Ketua Pengurus Wilayah (PW) PGLII Provinsi Jawa Barat Pdt. Benny Lumondo hadir bersama Sekretaris PW PGLII Jawa Barat Pdt. Ricardo RJ Palijama. Kehadiran keduanya memberi pesan kuat bahwa Bekasi menjadi bagian penting dalam peta pelayanan PGLII di Jawa Barat.
Tak kalah menarik, Ketua PGLII Kota Bandung Pdt. Mulianto Halim juga turut hadir menyaksikan jalannya Rakerda. Solidaritas lintas daerah ini dinilai mempertegas bahwa komunikasi dan koordinasi internal organisasi semakin solid.
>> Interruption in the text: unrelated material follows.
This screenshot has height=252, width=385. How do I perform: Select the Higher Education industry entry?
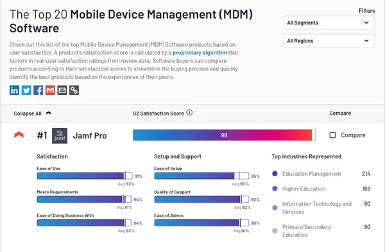(x=321, y=189)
Acara dibuka dengan pujian dan doa yang menghadirkan suasana khidmat. Ketua PGLII Kota Bekasi Pdt. Djajang Buntoro dalam sambutannya menegaskan pentingnya membangun organisasi dengan semangat kebersamaan.
“Kita ingin melangkah dengan satu visi dan satu komitmen. Organisasi akan kuat jika kita berjalan bersama,” ujarnya.
Dalam pengarahannya, Ketua PW PGLII Jawa Barat menekankan bahwa kekuatan organisasi tidak hanya bertumpu pada struktur formal, tetapi pada karakter dan kesetiaan para pengurus. Ia mengingatkan bahwa kepemimpinan dalam pelayanan adalah tentang tanggung jawab, bukan sekadar posisi.
Sidang berlangsung dinamis, penuh perhatian, dan tetap dalam suasana kekeluargaan. Para pengurus menunjukkan komitmen untuk menjaga soliditas serta kesinambungan organisasi di periode 2025–2029.
Rakerda II ini pun menjadi penegasan bahwa PGLII Kota Bekasi sedang memperkuat fondasi internalnya. Dengan dukungan langsung pimpinan wilayah dan kehadiran Ketua PGLII Kota Bandung, Bekasi kembali menunjukkan perannya sebagai salah satu simpul penting konsolidasi PGLII di Jawa Barat.